> [PASSAGE]

────────────────────────────────────────

Introduction to Federated Services

Perforce federated architecture aims to make simple tasks easy and complex tasks possible; it allows you to start simply and to grow incrementally in response to the evolving needs of your business.

This chapter describes the different types of Perforce servers and explains how you combine these to solve usability and performance issues. In addition, this chapter discusses the issues that affect service federation independently of the particular type of service used, issues like user authentication and communication among federated services. Subsequent chapters in this book describe each type of service in detail.

To make best use of the material presented in this book, you should be familiar with the Helix Versioning Engine Administrator Guide: Fundamentals.

Overview

Helix Versioning Engine Administrator Guide: Fundamentals explains how you create, configure, and maintain a single Perforce Server. For most situations, a single server that is accessible to all users can take care of their needs with no problems. However, as business grows and usage expands, you might find yourself needing to deploy a more powerful server-side infrastructure. You can do so using three different types of Perforce services:

  • Proxy

    Where bandwidth to remote sites is limited, you can use a Perforce proxy to improve performance by mediating between Perforce clients and the versioning service. Proxies cache frequently transmitted file revisions. By intercepting requests for cached revisions, the proxy reduces demand on the server and keeps network traffic to a minimum.

────────────────────────────────────────

> [EXTRACTED DATA]
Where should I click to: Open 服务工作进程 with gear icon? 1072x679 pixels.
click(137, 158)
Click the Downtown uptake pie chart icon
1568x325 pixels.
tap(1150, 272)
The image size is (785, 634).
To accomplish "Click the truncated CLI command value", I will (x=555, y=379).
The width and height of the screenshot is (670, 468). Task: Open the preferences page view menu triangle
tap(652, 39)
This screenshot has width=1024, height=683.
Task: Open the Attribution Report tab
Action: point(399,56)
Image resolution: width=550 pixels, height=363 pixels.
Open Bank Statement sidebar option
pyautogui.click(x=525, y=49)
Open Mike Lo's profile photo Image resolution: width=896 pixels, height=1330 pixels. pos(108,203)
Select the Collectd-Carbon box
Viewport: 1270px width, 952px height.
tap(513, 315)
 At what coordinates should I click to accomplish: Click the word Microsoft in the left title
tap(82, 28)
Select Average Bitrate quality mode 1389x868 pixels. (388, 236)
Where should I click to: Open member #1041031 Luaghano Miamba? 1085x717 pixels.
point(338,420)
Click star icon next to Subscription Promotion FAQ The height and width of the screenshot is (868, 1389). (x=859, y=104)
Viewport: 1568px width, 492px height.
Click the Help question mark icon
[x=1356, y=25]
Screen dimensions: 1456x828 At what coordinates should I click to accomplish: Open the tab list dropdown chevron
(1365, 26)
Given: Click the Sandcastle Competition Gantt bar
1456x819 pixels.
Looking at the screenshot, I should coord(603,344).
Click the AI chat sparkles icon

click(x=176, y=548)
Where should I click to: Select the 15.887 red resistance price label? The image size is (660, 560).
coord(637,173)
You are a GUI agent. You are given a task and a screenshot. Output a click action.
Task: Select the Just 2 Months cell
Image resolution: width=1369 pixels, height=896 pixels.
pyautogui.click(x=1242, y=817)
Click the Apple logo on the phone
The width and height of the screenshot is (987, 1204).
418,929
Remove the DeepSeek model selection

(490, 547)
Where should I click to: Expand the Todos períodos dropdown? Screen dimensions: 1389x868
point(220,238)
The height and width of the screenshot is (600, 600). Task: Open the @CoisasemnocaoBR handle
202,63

────────────────────────────────────────

Reproduce verbatim the introduction to federated services from "Introduction to Federated" up to and including "Administrator Guide: Fundamentals.". The records come from a separate source.

> [RESPONSE TO THE EXERCISE]
Introduction to Federated Services

Perforce federated architecture aims to make simple tasks easy and complex tasks possible; it allows you to start simply and to grow incrementally in response to the evolving needs of your business.

This chapter describes the different types of Perforce servers and explains how you combine these to solve usability and performance issues. In addition, this chapter discusses the issues that affect service federation independently of the particular type of service used, issues like user authentication and communication among federated services. Subsequent chapters in this book describe each type of service in detail.

To make best use of the material presented in this book, you should be familiar with the Helix Versioning Engine Administrator Guide: Fundamentals.